** INFORMATION SHOWN follows **
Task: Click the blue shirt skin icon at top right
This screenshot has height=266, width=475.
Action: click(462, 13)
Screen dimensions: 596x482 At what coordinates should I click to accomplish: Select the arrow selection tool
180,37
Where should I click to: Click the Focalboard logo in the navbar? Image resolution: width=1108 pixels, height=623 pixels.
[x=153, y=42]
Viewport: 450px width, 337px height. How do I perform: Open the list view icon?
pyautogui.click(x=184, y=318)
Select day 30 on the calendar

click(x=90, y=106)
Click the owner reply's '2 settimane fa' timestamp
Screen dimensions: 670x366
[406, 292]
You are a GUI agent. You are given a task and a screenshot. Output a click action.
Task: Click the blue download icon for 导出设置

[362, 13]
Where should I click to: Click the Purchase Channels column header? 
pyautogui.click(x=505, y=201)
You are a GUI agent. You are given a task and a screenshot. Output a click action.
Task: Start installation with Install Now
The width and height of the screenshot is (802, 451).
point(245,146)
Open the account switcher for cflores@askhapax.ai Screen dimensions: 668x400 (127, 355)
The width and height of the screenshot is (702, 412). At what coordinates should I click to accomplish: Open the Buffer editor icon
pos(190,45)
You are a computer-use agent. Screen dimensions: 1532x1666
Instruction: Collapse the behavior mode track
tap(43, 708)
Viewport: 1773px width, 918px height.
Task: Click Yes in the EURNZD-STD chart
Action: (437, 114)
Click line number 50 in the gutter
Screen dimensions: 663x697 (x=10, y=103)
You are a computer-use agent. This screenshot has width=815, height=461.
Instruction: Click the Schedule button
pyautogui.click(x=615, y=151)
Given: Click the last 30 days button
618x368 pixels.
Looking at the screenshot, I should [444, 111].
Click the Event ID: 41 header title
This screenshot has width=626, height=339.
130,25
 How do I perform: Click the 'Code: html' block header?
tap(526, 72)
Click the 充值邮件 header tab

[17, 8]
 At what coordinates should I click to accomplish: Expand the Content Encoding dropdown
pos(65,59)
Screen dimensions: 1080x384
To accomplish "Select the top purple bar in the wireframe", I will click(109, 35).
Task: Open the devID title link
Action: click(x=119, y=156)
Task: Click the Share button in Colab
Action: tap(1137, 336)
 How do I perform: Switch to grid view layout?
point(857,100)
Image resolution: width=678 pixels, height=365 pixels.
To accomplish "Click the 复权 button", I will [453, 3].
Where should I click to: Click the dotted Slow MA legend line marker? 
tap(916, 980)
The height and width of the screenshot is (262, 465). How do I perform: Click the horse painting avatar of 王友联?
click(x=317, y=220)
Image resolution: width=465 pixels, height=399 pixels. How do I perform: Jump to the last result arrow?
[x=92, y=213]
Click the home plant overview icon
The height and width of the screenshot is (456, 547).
** End of INFORMATION SHOWN **
→ PROMPT:
Respond with one number, namely the count of lines in the entries above that hold the word "agent".

→ SOLVED PROBLEM:
4